Nesta quinta, a Polícia Civil afirmou que vai investigar a "cobrança de aluguel" por movimentos sociais de moradia.
"Há movimentos que são sérios, e que usam esse valor de forma correta. Mas há outros que realmente exploram os imigrantes, cobrando taxa sem dar nenhum retorno. É preciso separar quem é sério de quem não é", diz Haydu.
'Luta por moradia'
No 14º andar da ocupação da Prestes Maia, vive a família de Angela (nome fictício), peruana de 50 anos. Ela e o marido vendem artesanato no centro de São Paulo.
Quando procuraram alugar uma casa, empacaram em uma barreira inesperada: os locatários não aceitavam locar um espaço para um casal com duas crianças pequenas.
"É muito estranho: dizem que seus filhos vão estragar a casa, vão fazer barulho, dão um monte de desculpas. Eu só conseguiria se pagasse mais caro", conta. Pagar mais de R$ 1.000 de aluguel estava fora de cogitação para uma família com uma renda mensal de R$ 1.500, "nos meses bons", diz Angela.
Preferiram a ocupação.
"A situação dos imigrantes é muito parecida com a dos brasileiros que vão para ocupações. Eles não têm emprego formal e ganham pouco fazendo bicos. Com renda baixíssima, não conseguem acessar o mercado legal de aluguéis, que exige dinheiro e uma série de burocracias", explica Diana Thomaz, doutoranda na universidade canadense Wilfrid Laurier.
Thomaz passou seis meses em São Paulo, pesquisando os motivos que levam refugiados e imigrantes em alta vulnerabilidade social a ocupações sem-teto.
Segudo ela, os estrangeiros chegam aos prédios sem entender do que é um movimento por moradia. "Eles querem apenas um local para ficar. Há alguns grupos que explicam didaticamente o que siginifica o movimento, mas nem todos os estrangeiros aderem à luta de forma assídua", explica.
Antes de entrar na ocupação Prestes Maia, todo morador passa por um "grupo de formação" para entender como funciona o movimento. O MMLJ diz que a fila de espera por uma vaga é de quatro meses.
Déficit habitacional
Segundo a prefeitura, São Paulo tem um déficit habitacional de 358 mil moradias. Famílias chegam a esperar décadas por uma unidade social.
Dados da prefeitura apontam que 46 mil pessoas moram nas 206 ocupações na cidade.

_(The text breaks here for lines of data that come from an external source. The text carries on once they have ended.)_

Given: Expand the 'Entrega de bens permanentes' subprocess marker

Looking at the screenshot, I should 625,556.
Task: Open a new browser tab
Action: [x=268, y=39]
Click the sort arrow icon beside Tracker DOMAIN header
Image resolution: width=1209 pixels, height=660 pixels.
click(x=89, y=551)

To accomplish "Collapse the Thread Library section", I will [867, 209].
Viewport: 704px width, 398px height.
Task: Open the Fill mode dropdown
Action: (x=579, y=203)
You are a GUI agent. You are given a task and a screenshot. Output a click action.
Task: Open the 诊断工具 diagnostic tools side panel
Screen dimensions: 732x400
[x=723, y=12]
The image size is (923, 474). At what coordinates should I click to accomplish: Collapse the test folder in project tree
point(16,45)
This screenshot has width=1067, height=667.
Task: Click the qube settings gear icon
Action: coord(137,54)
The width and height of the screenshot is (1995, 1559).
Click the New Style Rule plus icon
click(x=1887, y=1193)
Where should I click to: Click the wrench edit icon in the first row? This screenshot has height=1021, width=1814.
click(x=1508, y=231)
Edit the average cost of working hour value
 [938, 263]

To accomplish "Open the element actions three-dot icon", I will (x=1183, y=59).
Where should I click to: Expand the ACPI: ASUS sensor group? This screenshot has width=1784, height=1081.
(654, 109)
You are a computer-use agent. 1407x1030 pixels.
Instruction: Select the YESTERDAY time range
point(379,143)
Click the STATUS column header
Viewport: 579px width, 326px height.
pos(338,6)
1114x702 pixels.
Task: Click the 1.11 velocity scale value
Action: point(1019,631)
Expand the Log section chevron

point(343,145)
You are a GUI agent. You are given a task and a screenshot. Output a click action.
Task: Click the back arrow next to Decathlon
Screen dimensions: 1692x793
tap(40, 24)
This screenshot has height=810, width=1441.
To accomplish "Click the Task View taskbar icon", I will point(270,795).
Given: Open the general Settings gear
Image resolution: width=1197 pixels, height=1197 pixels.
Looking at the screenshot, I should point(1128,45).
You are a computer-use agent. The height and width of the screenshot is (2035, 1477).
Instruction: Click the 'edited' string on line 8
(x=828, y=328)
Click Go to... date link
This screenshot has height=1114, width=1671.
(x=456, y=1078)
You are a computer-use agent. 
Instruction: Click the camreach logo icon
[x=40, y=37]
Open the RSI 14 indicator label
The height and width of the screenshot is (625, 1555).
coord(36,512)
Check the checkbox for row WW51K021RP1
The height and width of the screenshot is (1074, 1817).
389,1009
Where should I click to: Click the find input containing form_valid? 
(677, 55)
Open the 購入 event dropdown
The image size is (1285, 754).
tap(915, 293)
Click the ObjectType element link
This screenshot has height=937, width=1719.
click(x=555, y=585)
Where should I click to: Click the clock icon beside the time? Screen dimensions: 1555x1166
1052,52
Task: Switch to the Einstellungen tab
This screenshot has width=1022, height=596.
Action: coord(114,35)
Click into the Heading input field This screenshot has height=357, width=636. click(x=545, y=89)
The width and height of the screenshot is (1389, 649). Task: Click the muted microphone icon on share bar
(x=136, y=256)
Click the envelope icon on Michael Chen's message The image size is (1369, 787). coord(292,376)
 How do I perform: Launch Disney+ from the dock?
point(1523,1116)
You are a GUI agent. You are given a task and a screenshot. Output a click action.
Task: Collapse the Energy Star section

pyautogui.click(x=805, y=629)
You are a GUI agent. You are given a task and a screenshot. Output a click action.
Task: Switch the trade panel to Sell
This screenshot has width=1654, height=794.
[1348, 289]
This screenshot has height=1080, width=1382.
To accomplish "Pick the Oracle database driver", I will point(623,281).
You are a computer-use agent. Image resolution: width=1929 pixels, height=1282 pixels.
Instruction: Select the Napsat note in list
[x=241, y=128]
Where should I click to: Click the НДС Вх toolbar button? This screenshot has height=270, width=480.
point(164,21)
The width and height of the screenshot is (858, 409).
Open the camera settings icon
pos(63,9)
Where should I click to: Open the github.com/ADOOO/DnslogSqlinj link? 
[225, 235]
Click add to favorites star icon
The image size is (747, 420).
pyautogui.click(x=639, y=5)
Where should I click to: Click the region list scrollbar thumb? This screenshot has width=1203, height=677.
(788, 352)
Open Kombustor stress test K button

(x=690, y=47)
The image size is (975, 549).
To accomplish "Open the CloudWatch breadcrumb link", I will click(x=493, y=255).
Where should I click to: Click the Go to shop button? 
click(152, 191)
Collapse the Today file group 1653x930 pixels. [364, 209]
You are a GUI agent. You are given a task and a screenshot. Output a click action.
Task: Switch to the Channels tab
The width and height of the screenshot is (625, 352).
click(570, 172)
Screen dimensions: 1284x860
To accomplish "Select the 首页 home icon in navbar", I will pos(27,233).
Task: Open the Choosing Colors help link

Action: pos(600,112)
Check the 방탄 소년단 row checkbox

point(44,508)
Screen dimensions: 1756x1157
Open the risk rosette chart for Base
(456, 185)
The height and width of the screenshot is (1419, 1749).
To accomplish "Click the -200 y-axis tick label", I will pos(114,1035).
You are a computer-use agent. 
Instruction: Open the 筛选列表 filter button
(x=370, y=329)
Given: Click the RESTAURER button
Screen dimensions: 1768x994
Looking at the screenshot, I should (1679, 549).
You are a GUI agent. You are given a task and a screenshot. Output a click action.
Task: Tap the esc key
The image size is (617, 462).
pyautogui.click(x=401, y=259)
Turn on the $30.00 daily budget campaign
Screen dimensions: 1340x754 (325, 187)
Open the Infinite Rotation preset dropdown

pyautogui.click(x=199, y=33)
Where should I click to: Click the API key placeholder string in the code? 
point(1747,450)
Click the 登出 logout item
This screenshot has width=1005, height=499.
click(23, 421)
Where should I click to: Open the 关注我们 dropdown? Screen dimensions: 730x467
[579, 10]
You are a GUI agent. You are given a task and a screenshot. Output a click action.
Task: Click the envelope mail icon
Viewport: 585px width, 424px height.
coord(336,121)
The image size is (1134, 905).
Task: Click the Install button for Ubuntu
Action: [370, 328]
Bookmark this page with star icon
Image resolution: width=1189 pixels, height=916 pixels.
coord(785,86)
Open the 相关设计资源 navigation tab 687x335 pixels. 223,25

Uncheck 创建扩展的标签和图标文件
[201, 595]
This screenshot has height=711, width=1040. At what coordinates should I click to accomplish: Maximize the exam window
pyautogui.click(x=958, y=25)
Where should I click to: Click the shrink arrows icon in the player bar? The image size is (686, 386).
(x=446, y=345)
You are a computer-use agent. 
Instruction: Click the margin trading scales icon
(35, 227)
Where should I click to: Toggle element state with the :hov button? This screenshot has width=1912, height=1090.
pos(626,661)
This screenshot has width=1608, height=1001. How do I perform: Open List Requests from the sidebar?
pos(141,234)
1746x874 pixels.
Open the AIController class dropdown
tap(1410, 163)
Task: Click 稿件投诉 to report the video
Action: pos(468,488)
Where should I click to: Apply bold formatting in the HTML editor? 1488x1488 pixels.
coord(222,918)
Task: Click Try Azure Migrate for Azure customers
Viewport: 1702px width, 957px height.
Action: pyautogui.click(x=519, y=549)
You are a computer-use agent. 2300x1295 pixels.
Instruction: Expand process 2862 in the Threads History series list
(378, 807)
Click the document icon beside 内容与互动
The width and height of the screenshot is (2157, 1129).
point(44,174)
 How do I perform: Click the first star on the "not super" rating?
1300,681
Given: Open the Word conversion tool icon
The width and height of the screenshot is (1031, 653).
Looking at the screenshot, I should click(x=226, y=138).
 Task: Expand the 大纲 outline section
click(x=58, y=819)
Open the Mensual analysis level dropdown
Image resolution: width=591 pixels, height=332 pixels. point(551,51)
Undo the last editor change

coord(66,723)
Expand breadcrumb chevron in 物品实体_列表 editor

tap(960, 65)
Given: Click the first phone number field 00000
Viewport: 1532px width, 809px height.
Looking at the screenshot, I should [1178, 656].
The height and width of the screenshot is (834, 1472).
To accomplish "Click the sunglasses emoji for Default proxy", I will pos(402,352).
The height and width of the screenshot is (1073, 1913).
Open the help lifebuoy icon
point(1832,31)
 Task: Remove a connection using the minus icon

A prefeitura diz que apoia imigrantes, com emissão de documentos e vagas em abrigos. Eles também têm direito à auxílio-moradia de R$ 400, caso se encaixem nos critérios do benefício, como renda e situação de vulnerabilidade.
Segundo Fernando Chucre, secretário municipal de Habitação, as famílias estrangeiras do edifício Wilton Paes de Almeida foram cadastradas e estão recebendo atendimento da prefeitura.
Família distante
Uma das 70 ocupações do centro de São Paulo, na rua Cesário Motta Júnior, é quase integralmente formada por imigrantes africanos e haitianos.
Na porta, o angolano Alexandre Kikos, de 38 anos, conta à BBC Brasil por que resolveu morar no local. "Eu pagava R$ 750 por uma casa em Itaquera. Era um preço muito alto, ainda mais depois que perdi o emprego", diz ele, que trabalhava como auxiliar em uma empresa de transportes.
Desempregado, Kikos hoje atua como porteiro da ocupação. Ele interrompe a entrevista para mandar uma mensagem para sua mulher. "Ela ficou em Angola, junto com minhas duas filhas. Eu mandava dinheiro para elas, mas hoje não consigo mais", diz.
Faz dois anos que ele não vê a família.